Look below for the line holding "Click the star favorite icon beside TRON" and the line holding "Given: Click the". Repeat those two and everything between, exactly.
--*--
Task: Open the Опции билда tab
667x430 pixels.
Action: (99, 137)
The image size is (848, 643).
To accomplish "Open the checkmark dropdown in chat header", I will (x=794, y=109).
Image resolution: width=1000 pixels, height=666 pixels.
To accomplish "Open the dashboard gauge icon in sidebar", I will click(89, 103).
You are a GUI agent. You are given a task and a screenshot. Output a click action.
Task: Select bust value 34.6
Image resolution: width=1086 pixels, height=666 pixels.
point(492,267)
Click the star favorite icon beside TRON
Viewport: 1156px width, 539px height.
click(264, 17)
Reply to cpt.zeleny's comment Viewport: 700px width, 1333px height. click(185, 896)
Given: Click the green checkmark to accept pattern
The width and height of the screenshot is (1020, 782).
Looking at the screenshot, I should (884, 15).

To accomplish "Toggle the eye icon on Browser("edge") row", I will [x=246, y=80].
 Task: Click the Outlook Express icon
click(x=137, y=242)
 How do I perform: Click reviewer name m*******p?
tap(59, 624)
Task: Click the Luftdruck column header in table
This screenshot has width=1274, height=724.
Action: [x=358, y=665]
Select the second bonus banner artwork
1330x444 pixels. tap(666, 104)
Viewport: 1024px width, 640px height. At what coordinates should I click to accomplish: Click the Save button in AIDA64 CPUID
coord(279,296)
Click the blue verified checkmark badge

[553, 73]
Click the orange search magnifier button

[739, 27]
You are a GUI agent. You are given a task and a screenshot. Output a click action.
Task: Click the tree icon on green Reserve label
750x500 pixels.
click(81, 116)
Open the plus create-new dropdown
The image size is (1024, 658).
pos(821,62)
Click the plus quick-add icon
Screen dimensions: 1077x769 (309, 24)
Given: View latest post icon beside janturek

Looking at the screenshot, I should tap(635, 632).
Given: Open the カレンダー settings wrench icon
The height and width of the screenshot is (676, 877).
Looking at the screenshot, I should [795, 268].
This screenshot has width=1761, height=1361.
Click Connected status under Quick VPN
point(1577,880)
--*--
§ Answer box
Click the star favorite icon beside TRON
Viewport: 1156px width, 539px height.
click(264, 17)
Reply to cpt.zeleny's comment Viewport: 700px width, 1333px height. click(185, 896)
Given: Click the green checkmark to accept pattern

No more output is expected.